Hudak wise to ditch "Right To Work" platform plank
In politics, there are good idea and bad ideas. And sometimes there are good ideas that are poorly timed, as then-PC Leader John Tory found a few years ago when he wanted to run on a platform that would have the taxpayers fund “Faith-based” schools. Whomever it was who convinced Tim Hudak that taking on the Rand Formula was just what Ontarians were hankering for must surely be out of the business of politics by now. As policy initiatives go, it was neither a good idea, nor a good idea before its time.
Not in Ontario anyway; the list of more compelling problems is far too long, and the number of marginal votes involved that aren’t otherwise available to the PC’s adds up to absolutely zero.

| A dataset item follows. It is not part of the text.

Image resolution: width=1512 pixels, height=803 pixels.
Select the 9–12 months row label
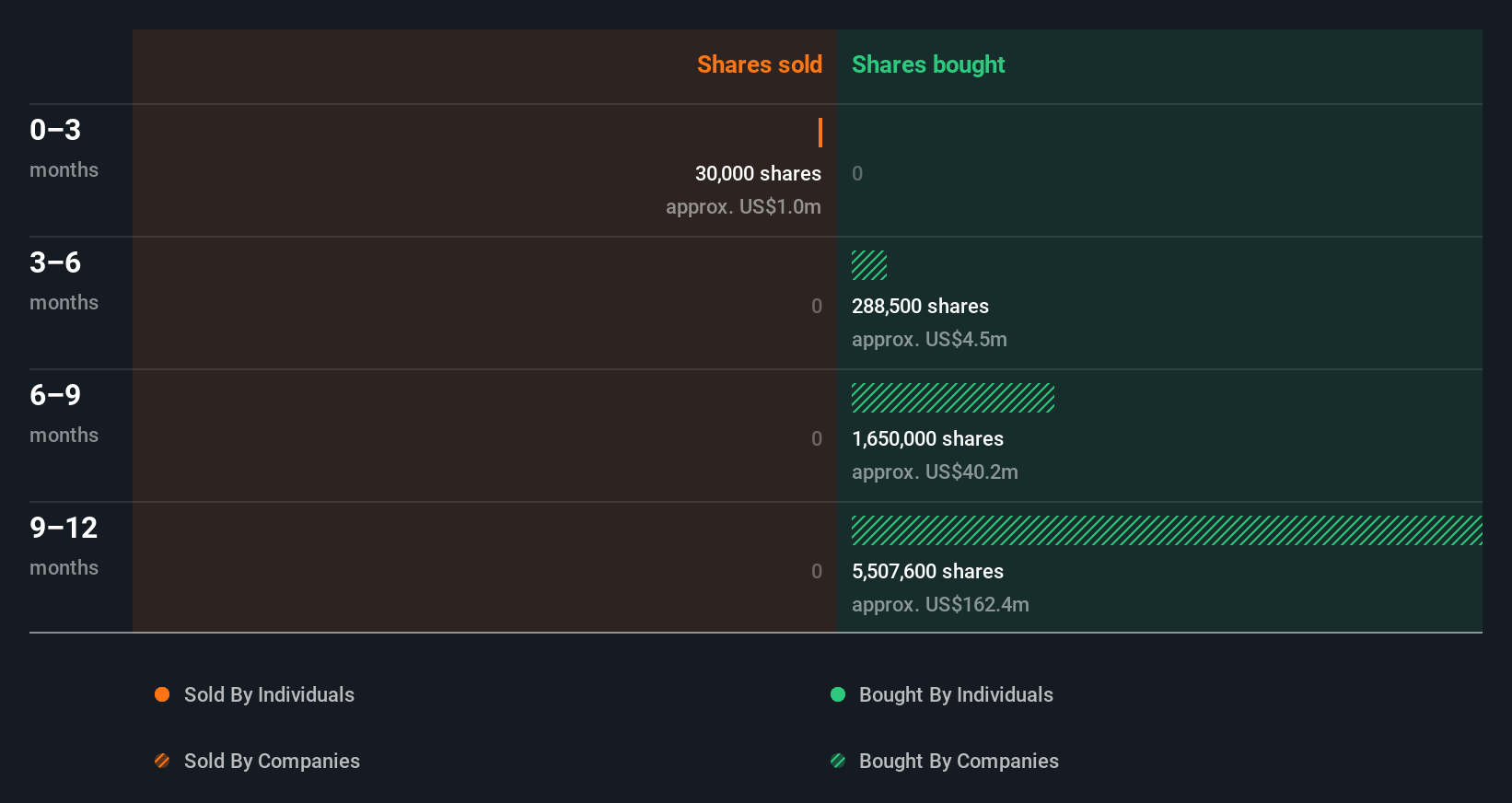pos(63,545)

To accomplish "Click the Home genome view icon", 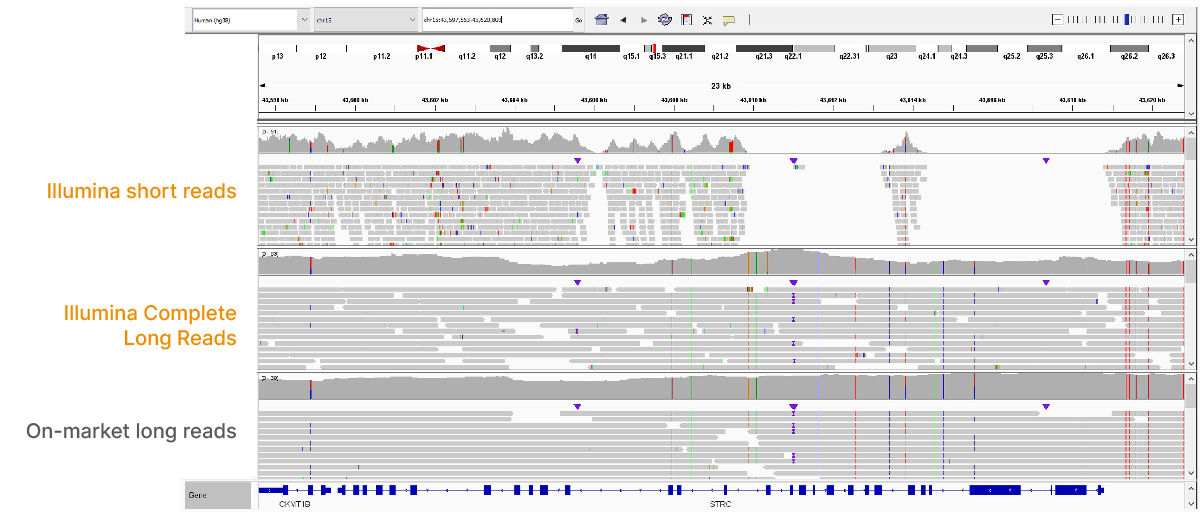I will coord(601,19).
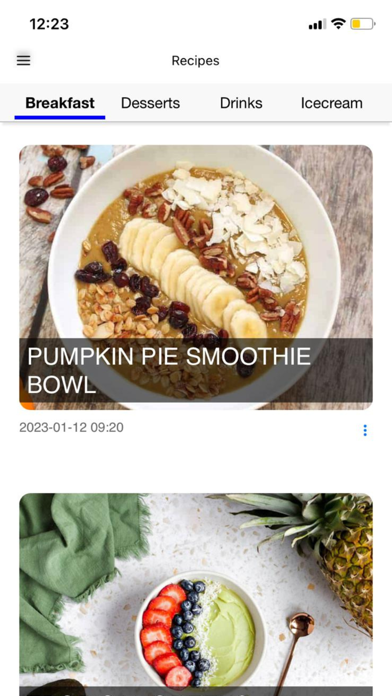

When Mercedes-Benz puts a new SUV plant in Alabama, I understand the knee-jerk reaction is to assume that “Right to Work” rules are the driving force behind the decision. Manufacturing plants are closing here at home, and new ones are popping up elsewhere. With Mexico opening two new auto assembly plants in the space of six weeks, it is clear that Ontario’s issues can’t be blamed on organized labour. Firms such as Honda, Mazda and MB are making choices, and whatever Ontario is selling isn’t being bought by these savvy folks. In Waterloo, several global tech firms have set up business of late, and the provincial union rules were likely not a topic of concern.
If you decide to shop at the Maple Leaf Gardens Loblaws today, you’ll come across a very helpful and happy unionized staff; at least that’s how they seem to me whenever I have occasion to shop there. The fact that the UFCW, Canada’s largest private sector union, looks after their affairs can’t be ignored. Some environments lend themselves to the protections that come with a union, while others, such as Google Canada, may not.
Do Ontarians wake up each morning, worried about whether or not a cashier has the right to self-select out of a unionized environment? Certainly not. Can you tell which Canadian bank branches are unionized and which aren’t? I doubt it. And for Mr. Hudak, he won’t win office trying to solve “problems” that aren’t perceived to be such by the vast majority of active voters.
What the decision to deep-six the platform idea means, though, is that the Progressive Conservatives are listening; and learning. Being pragmatic is what’s required to succeed in higher office, and voters need to see that capacity in any leader. That’s how you get elected in a Province where ideology has rarely been a winning card.
(disclosure: some of our LPs are pension plans with unionized employee beneficiaries)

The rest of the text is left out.